O que esta frase nos diz?
A luta das mulheres é chata.
A luta das mulheres não me interessa.
Eu não gosto de lavar louça, logo, não devo lutar pela causa feminista por que aí terei de lavar louça.

Quando o PC Siqueira fez esta linda afirmação, eu, do segundo andar, gritei “machista!”. A esta altura do campeonato, algumas pessoas já estavam gritando coisas e, seguindo a indicação do Ferréz (“que venha aqui um índio tumultar e nós discutimos a causa dele”), eu achei que era mesmo uma obrigação lembrar o moço e a platéia de que ligar o movimento feminista à cozinha não é bacana responsável. A menina da platéia respondeu algo que não ouvi, mas no vídeo vi que ela ironizou dizendo "feminazi", ou pra mim, ou para ela. Enfim, eu considero a intervenção desta menina só mais uma piadinha de um oprimido que ainda não entendeu que reforçar a piada não ajuda.

No fim do encontro, ele reiterou: “eu acho lavar louça chato, sou machista por isto?” e eu gritei de lá de cima “falar de lavar louça quando estamos discutindo feminismo é machismo”. Reduzir a luta feminista à decisão de quem vai lavar a louça é uma coisa inaceitável. Ele não me respondeu na hora e ainda levou o assunto para o tuíter.

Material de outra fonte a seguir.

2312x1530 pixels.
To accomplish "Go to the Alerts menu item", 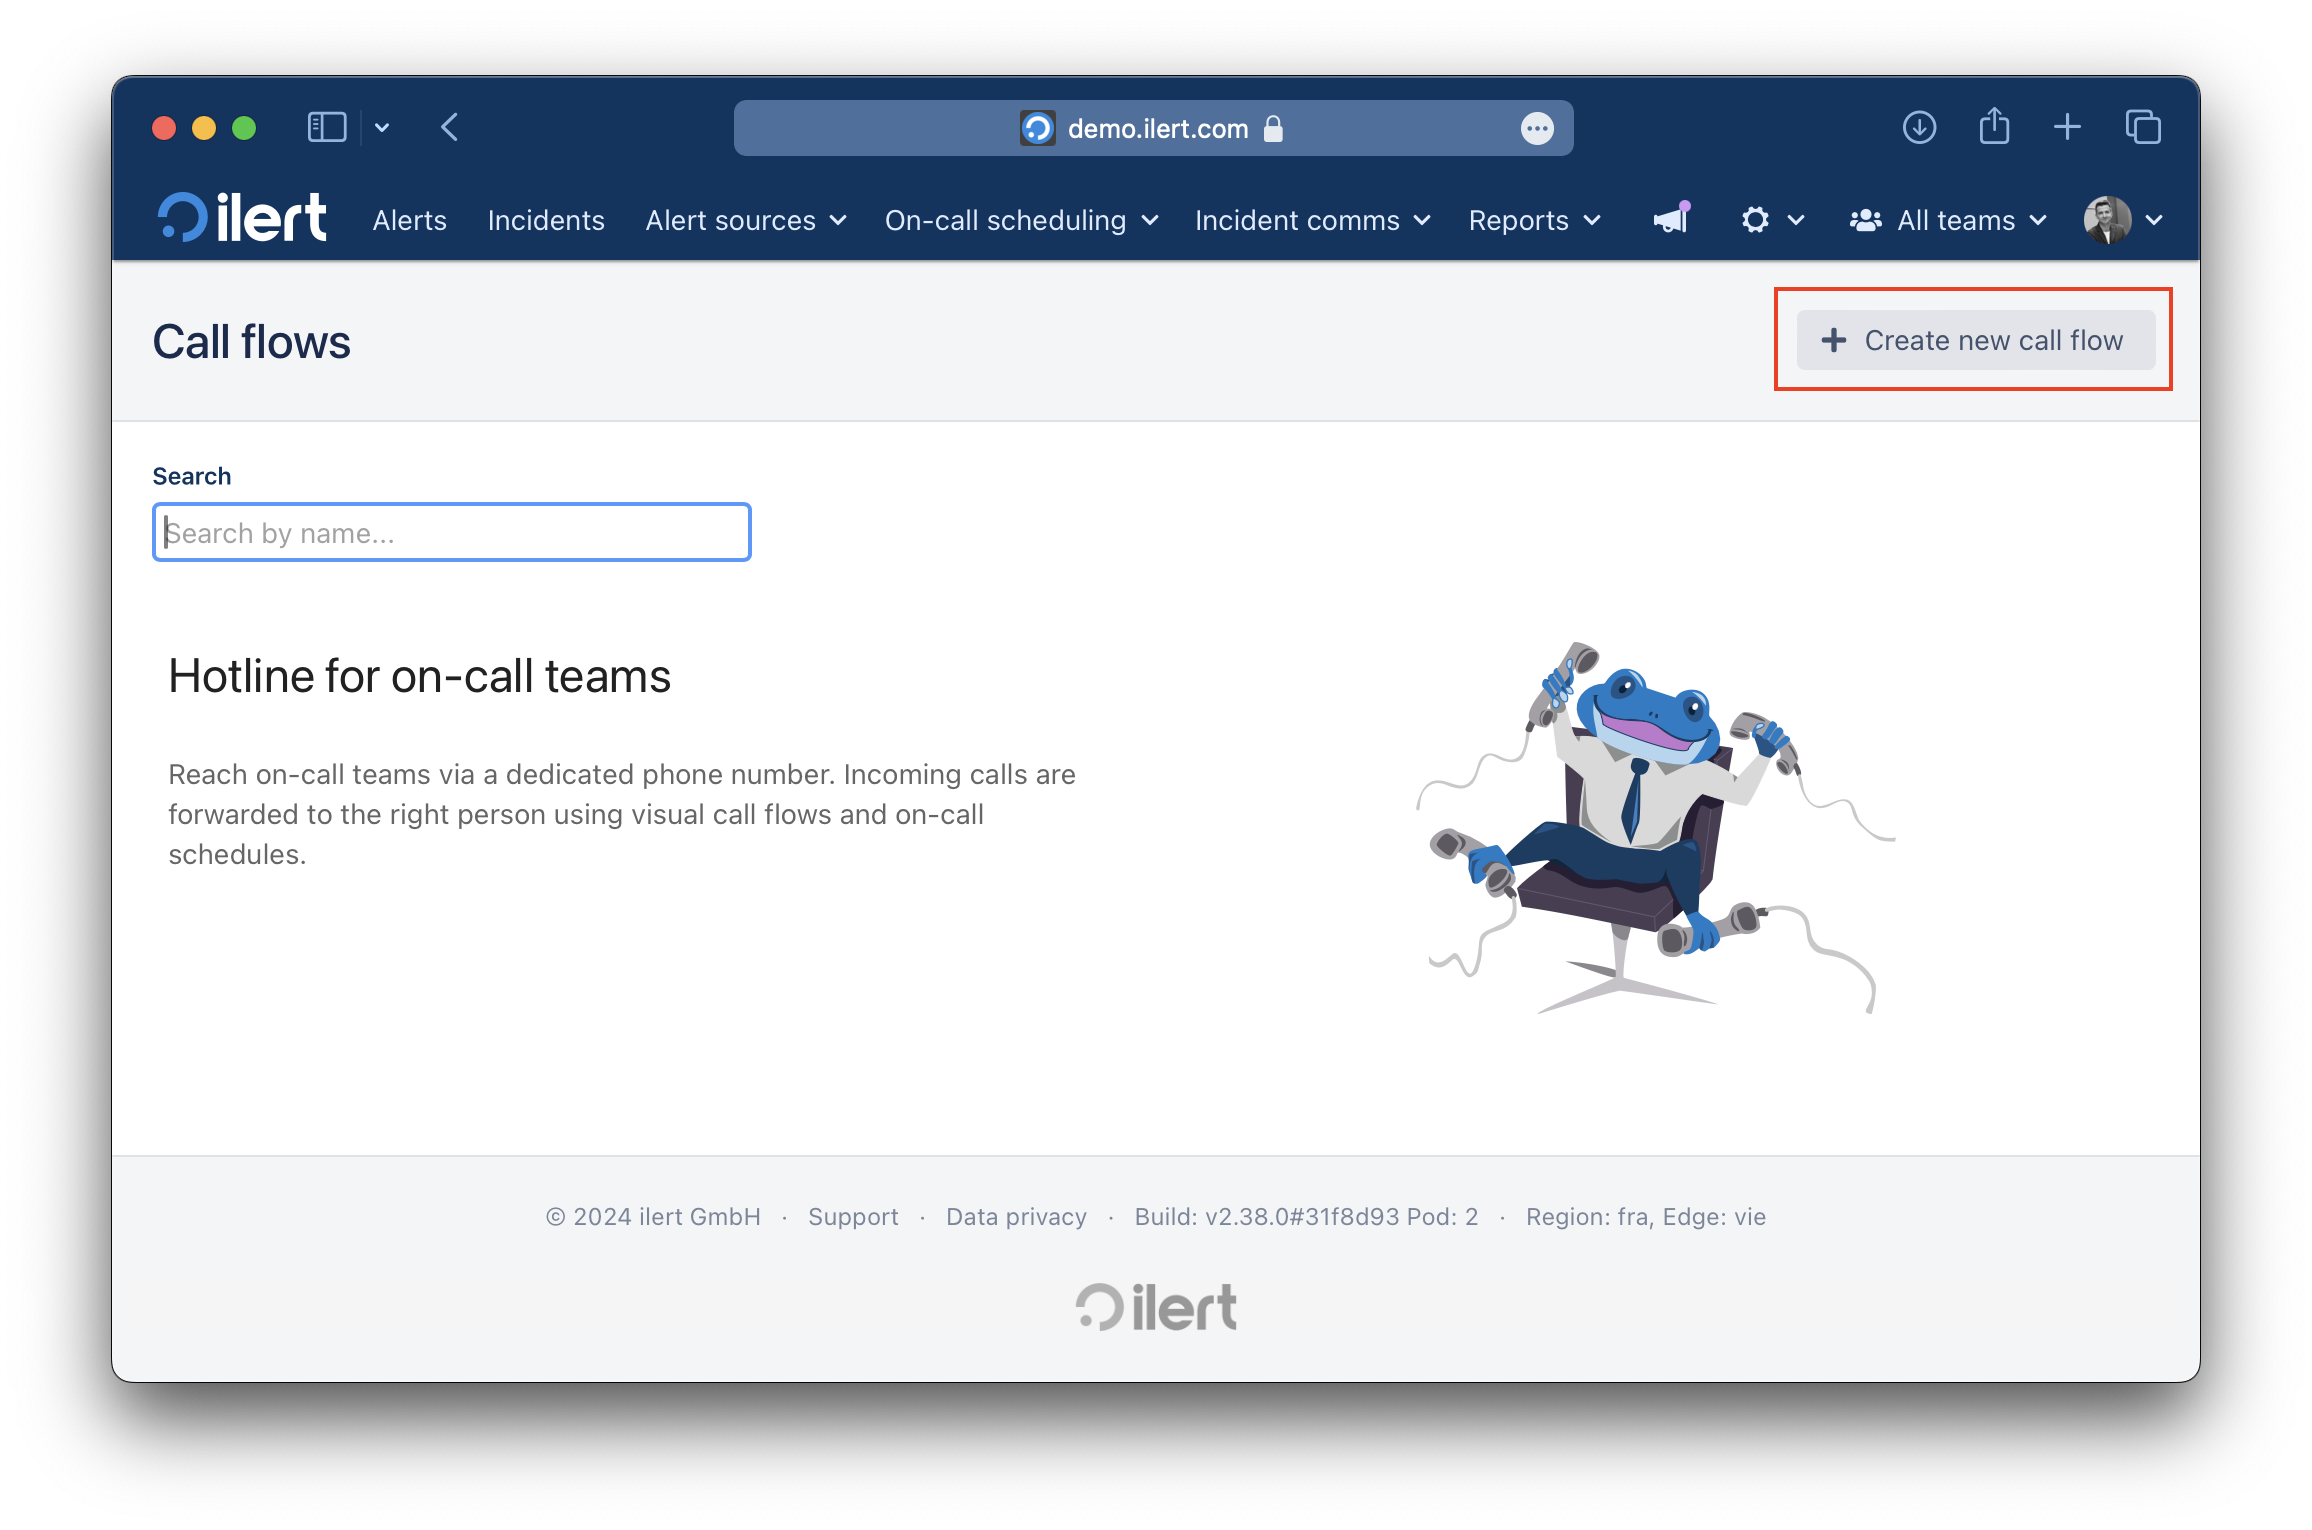I will (410, 220).
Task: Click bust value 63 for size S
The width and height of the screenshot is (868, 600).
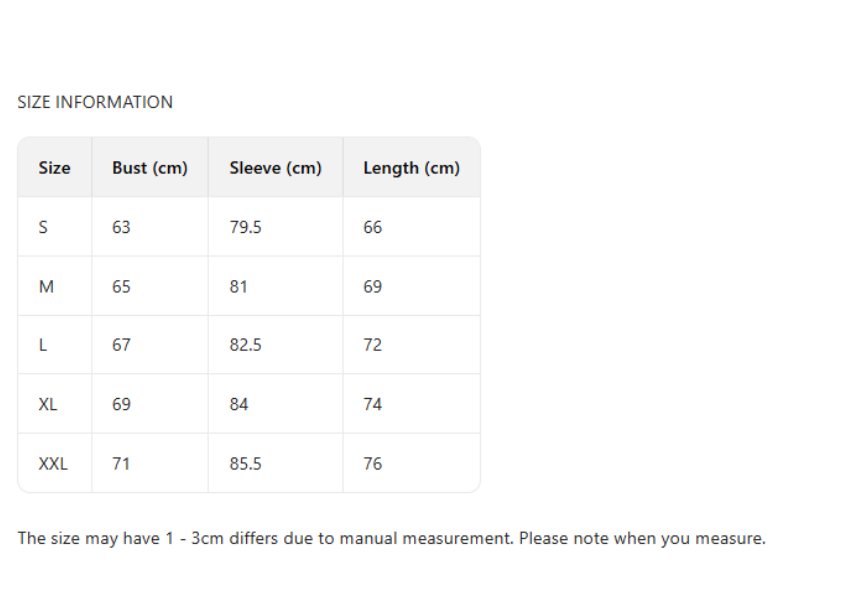Action: (x=121, y=227)
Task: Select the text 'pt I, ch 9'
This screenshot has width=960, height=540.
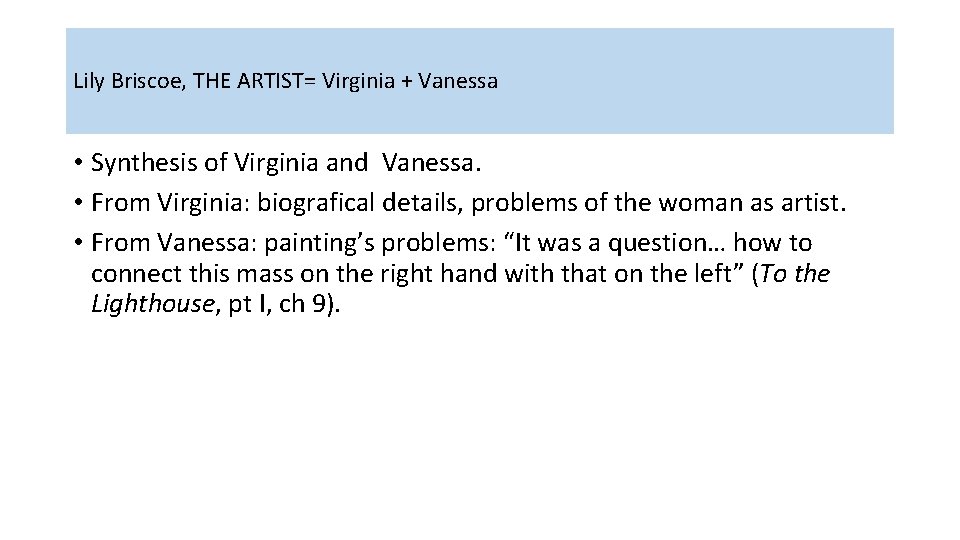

 Bom, o fato de ele ter tuitado algo também me lembra a questão do “vamos falar mal de quem fala mal da gente”. A gente se une contra quem fala mal da gente. E mais, quem fala mal da gente são SEMPRE os haters e apenas isto. E quem falou mal do PC Siqueira? Uma feminista! E por que? Por que ele “apenas” falou que não gosta de lavar louça. Nossa! Que desserviço maior ao feminismo o PC Siqueira poderia ter feito? O inimigo comum agora é a mina que fala mal do pobre moço de nobre coração que não gosta de lavar louça (imagina, então, de recolher lenha!).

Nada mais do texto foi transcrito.